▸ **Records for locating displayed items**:
○ ○ ○

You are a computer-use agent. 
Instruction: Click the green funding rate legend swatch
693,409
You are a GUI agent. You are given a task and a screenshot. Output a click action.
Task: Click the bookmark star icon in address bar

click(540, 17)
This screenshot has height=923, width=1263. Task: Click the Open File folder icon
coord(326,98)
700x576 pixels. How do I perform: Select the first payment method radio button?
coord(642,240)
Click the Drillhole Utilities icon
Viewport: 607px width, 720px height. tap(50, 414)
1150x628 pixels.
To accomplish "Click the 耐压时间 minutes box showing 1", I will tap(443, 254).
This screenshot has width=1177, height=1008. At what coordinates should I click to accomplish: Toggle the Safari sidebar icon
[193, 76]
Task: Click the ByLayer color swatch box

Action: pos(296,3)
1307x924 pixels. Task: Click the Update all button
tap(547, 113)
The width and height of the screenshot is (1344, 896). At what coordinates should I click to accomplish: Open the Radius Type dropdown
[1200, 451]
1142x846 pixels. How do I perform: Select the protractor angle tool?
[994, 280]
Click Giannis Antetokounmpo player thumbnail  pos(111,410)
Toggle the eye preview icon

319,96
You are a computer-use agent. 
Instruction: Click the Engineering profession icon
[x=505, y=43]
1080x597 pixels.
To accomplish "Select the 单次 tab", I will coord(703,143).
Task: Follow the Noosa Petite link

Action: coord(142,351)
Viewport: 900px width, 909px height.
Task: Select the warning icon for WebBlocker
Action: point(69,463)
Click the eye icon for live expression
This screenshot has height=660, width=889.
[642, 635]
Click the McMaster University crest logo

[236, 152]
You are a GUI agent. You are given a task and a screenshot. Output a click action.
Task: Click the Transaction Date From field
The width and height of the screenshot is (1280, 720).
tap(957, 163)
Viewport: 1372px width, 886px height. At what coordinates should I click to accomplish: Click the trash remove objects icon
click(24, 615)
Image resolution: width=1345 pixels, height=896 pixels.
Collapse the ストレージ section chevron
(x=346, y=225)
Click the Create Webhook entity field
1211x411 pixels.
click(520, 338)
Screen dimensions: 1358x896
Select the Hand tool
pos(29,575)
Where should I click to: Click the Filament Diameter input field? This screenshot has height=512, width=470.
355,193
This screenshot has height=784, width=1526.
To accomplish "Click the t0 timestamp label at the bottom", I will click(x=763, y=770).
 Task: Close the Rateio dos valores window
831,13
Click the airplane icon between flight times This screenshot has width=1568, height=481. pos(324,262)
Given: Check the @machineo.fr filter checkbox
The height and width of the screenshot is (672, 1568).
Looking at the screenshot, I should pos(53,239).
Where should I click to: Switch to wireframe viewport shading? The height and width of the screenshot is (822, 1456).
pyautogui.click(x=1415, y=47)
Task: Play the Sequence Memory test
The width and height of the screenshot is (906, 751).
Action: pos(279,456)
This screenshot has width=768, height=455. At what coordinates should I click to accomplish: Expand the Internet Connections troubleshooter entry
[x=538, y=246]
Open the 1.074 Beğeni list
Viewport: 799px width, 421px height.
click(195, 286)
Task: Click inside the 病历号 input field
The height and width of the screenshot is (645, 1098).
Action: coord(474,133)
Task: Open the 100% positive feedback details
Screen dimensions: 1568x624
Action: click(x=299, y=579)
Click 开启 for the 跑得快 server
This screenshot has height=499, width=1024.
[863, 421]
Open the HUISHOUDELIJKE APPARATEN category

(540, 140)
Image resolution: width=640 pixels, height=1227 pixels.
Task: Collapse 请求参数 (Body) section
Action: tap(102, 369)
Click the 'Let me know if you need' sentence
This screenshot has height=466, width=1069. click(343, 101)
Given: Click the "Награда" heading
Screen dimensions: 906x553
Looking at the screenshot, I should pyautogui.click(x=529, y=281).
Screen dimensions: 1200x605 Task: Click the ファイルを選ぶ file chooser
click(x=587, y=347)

○ ○ ○

▸ **Exercise task**: Please output the records above again, line for line, with no changes.

▸ **Solution to this exercise**:
You are a computer-use agent. 
Instruction: Click the green funding rate legend swatch
693,409
You are a GUI agent. You are given a task and a screenshot. Output a click action.
Task: Click the bookmark star icon in address bar

click(540, 17)
This screenshot has height=923, width=1263. Task: Click the Open File folder icon
coord(326,98)
700x576 pixels. How do I perform: Select the first payment method radio button?
coord(642,240)
Click the Drillhole Utilities icon
Viewport: 607px width, 720px height. tap(50, 414)
1150x628 pixels.
To accomplish "Click the 耐压时间 minutes box showing 1", I will tap(443, 254).
This screenshot has width=1177, height=1008. At what coordinates should I click to accomplish: Toggle the Safari sidebar icon
[193, 76]
Task: Click the ByLayer color swatch box

Action: pos(296,3)
1307x924 pixels. Task: Click the Update all button
tap(547, 113)
The width and height of the screenshot is (1344, 896). At what coordinates should I click to accomplish: Open the Radius Type dropdown
[1200, 451]
1142x846 pixels. How do I perform: Select the protractor angle tool?
[994, 280]
Click Giannis Antetokounmpo player thumbnail  pos(111,410)
Toggle the eye preview icon

319,96
You are a computer-use agent. 
Instruction: Click the Engineering profession icon
[x=505, y=43]
1080x597 pixels.
To accomplish "Select the 单次 tab", I will coord(703,143).
Task: Follow the Noosa Petite link

Action: coord(142,351)
Viewport: 900px width, 909px height.
Task: Select the warning icon for WebBlocker
Action: point(69,463)
Click the eye icon for live expression
This screenshot has height=660, width=889.
[642, 635]
Click the McMaster University crest logo

[236, 152]
You are a GUI agent. You are given a task and a screenshot. Output a click action.
Task: Click the Transaction Date From field
The width and height of the screenshot is (1280, 720).
tap(957, 163)
Viewport: 1372px width, 886px height. At what coordinates should I click to accomplish: Click the trash remove objects icon
click(24, 615)
Image resolution: width=1345 pixels, height=896 pixels.
Collapse the ストレージ section chevron
(x=346, y=225)
Click the Create Webhook entity field
1211x411 pixels.
click(520, 338)
Screen dimensions: 1358x896
Select the Hand tool
pos(29,575)
Where should I click to: Click the Filament Diameter input field? This screenshot has height=512, width=470.
355,193
This screenshot has height=784, width=1526.
To accomplish "Click the t0 timestamp label at the bottom", I will click(x=763, y=770).
 Task: Close the Rateio dos valores window
831,13
Click the airplane icon between flight times This screenshot has width=1568, height=481. pos(324,262)
Given: Check the @machineo.fr filter checkbox
The height and width of the screenshot is (672, 1568).
Looking at the screenshot, I should pos(53,239).
Where should I click to: Switch to wireframe viewport shading? The height and width of the screenshot is (822, 1456).
pyautogui.click(x=1415, y=47)
Task: Play the Sequence Memory test
The width and height of the screenshot is (906, 751).
Action: pos(279,456)
This screenshot has width=768, height=455. At what coordinates should I click to accomplish: Expand the Internet Connections troubleshooter entry
[x=538, y=246]
Open the 1.074 Beğeni list
Viewport: 799px width, 421px height.
click(195, 286)
Task: Click inside the 病历号 input field
The height and width of the screenshot is (645, 1098).
Action: coord(474,133)
Task: Open the 100% positive feedback details
Screen dimensions: 1568x624
Action: click(x=299, y=579)
Click 开启 for the 跑得快 server
This screenshot has height=499, width=1024.
[863, 421]
Open the HUISHOUDELIJKE APPARATEN category

(540, 140)
Image resolution: width=640 pixels, height=1227 pixels.
Task: Collapse 请求参数 (Body) section
Action: tap(102, 369)
Click the 'Let me know if you need' sentence
This screenshot has height=466, width=1069. click(343, 101)
Given: Click the "Награда" heading
Screen dimensions: 906x553
Looking at the screenshot, I should pyautogui.click(x=529, y=281).
Screen dimensions: 1200x605 Task: Click the ファイルを選ぶ file chooser
click(x=587, y=347)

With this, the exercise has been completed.